Instructions for the task →
Return the listing below exactly. Leave its pictures out.

------

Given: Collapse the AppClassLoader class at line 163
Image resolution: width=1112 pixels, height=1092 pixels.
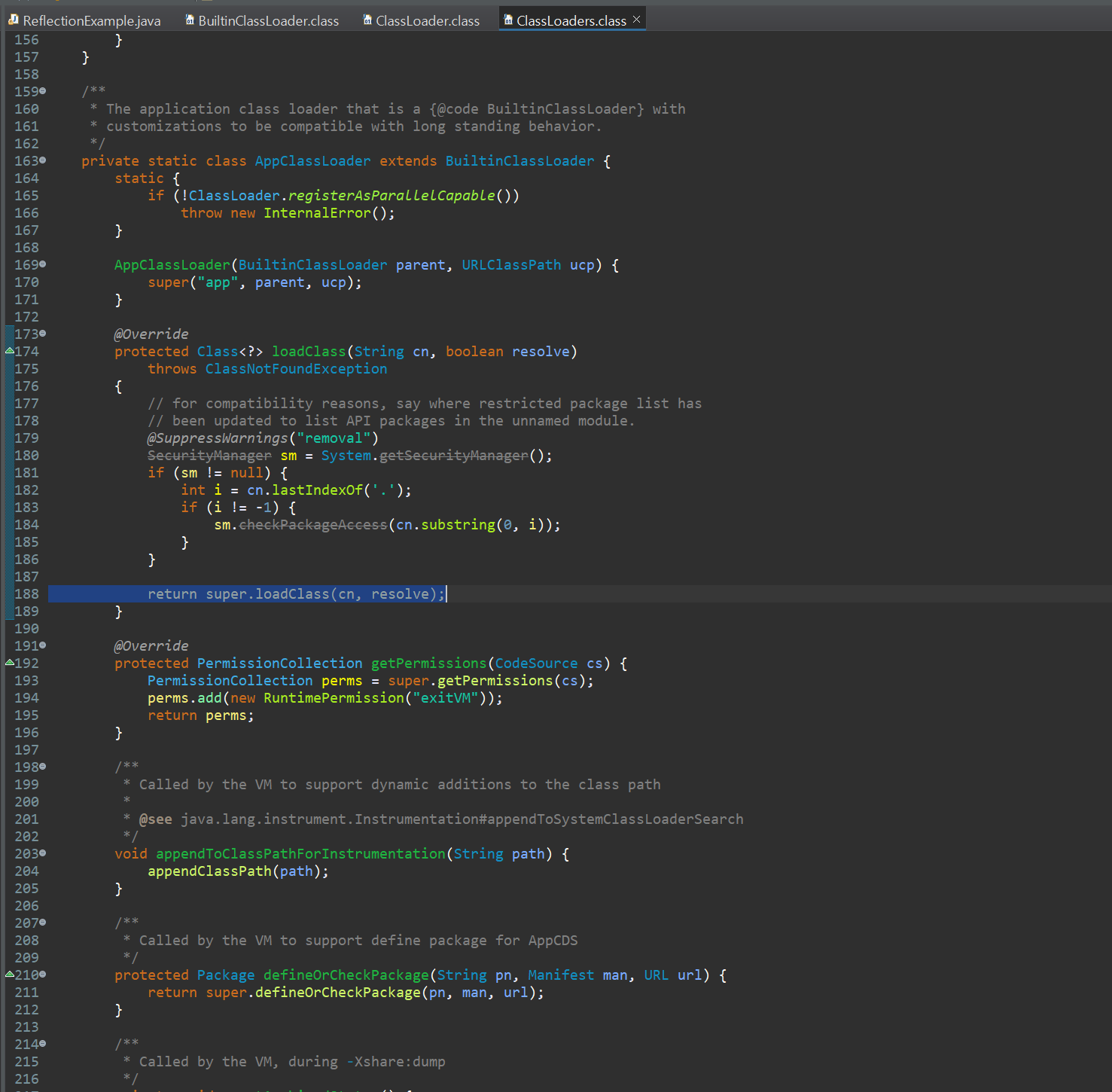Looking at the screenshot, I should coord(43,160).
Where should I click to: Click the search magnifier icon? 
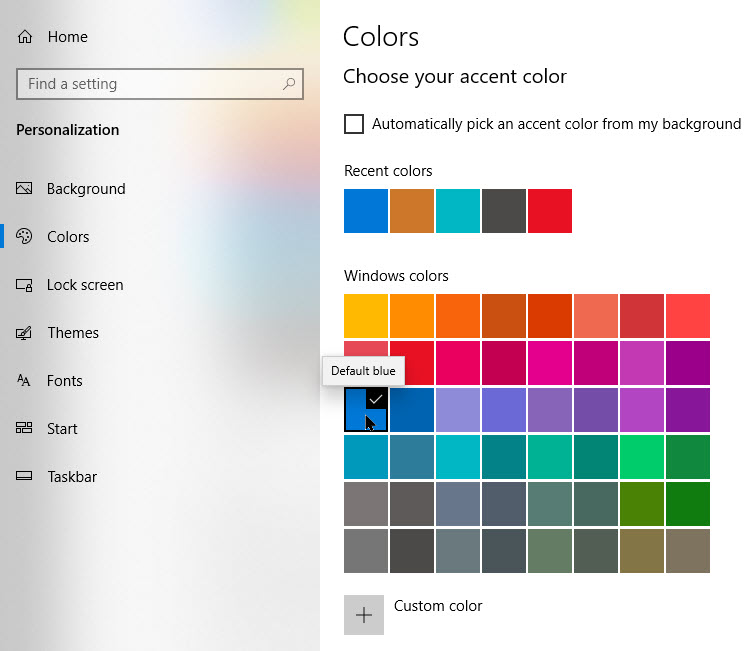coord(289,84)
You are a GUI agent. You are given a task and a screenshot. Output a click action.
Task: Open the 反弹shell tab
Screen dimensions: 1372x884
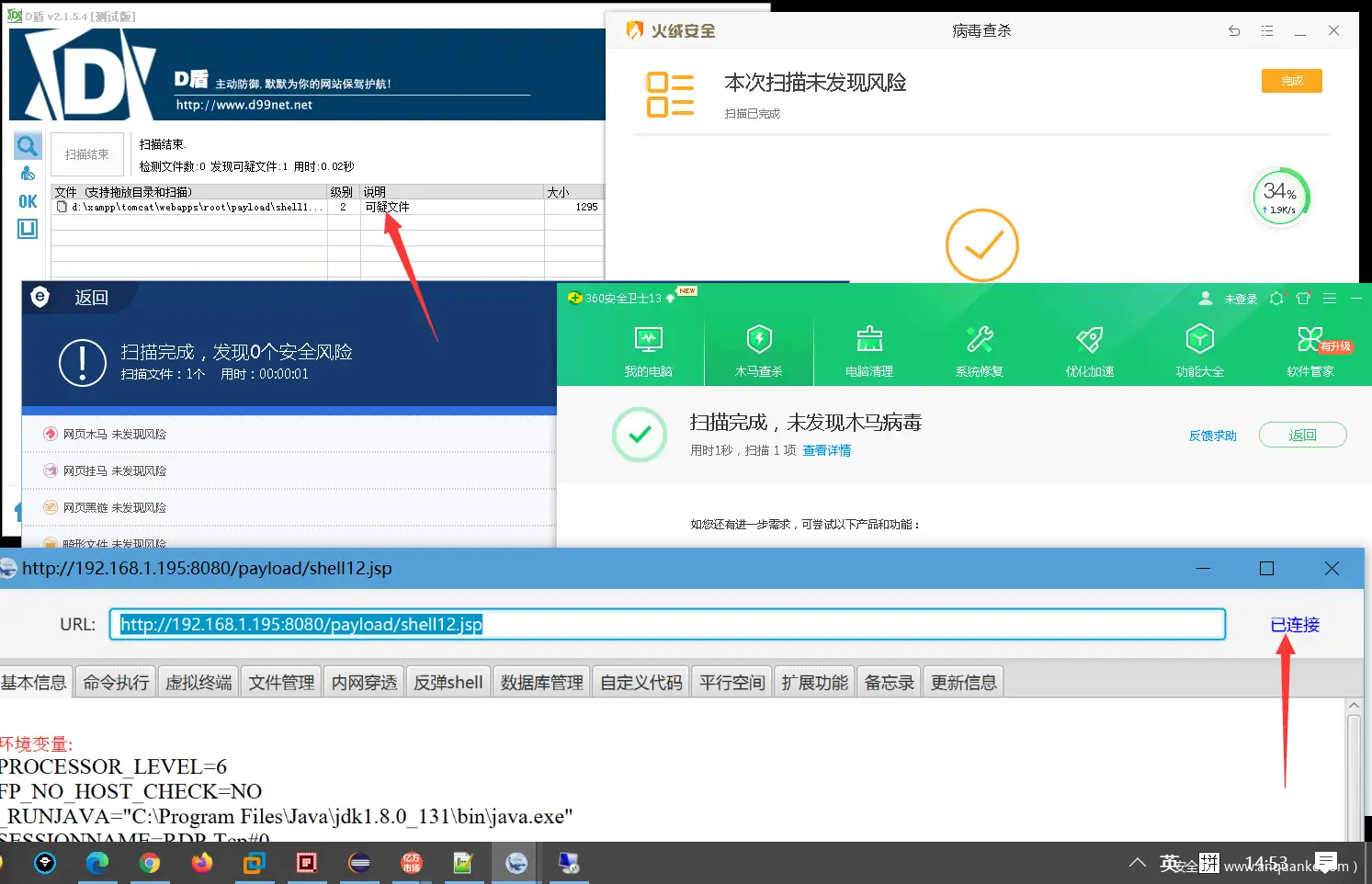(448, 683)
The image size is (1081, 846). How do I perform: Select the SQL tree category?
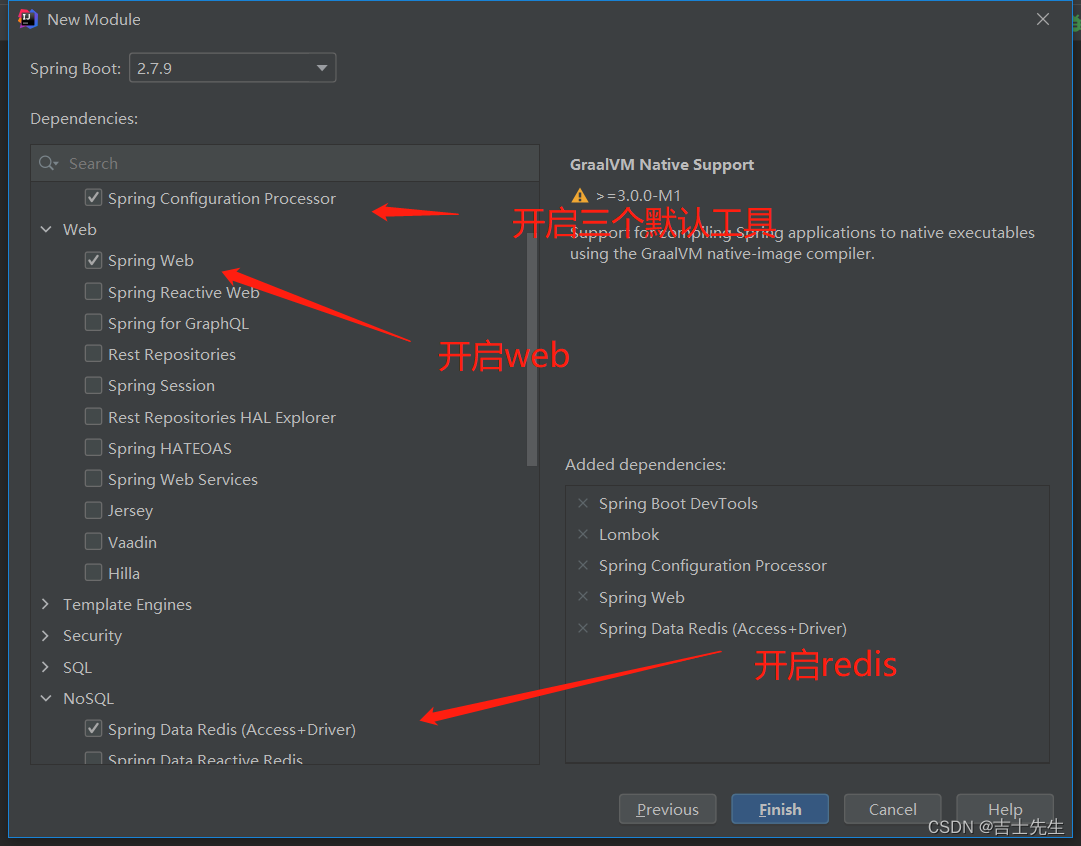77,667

------

Response to this task →
Given: Collapse the AppClassLoader class at line 163
Image resolution: width=1112 pixels, height=1092 pixels.
Looking at the screenshot, I should coord(43,160).
Where should I click to: Click the search magnifier icon? 
coord(289,84)
You are a GUI agent. You are given a task and a screenshot. Output a click action.
Task: Open the 反弹shell tab
Screen dimensions: 1372x884
(448, 683)
The image size is (1081, 846). How do I perform: Select the SQL tree category?
77,667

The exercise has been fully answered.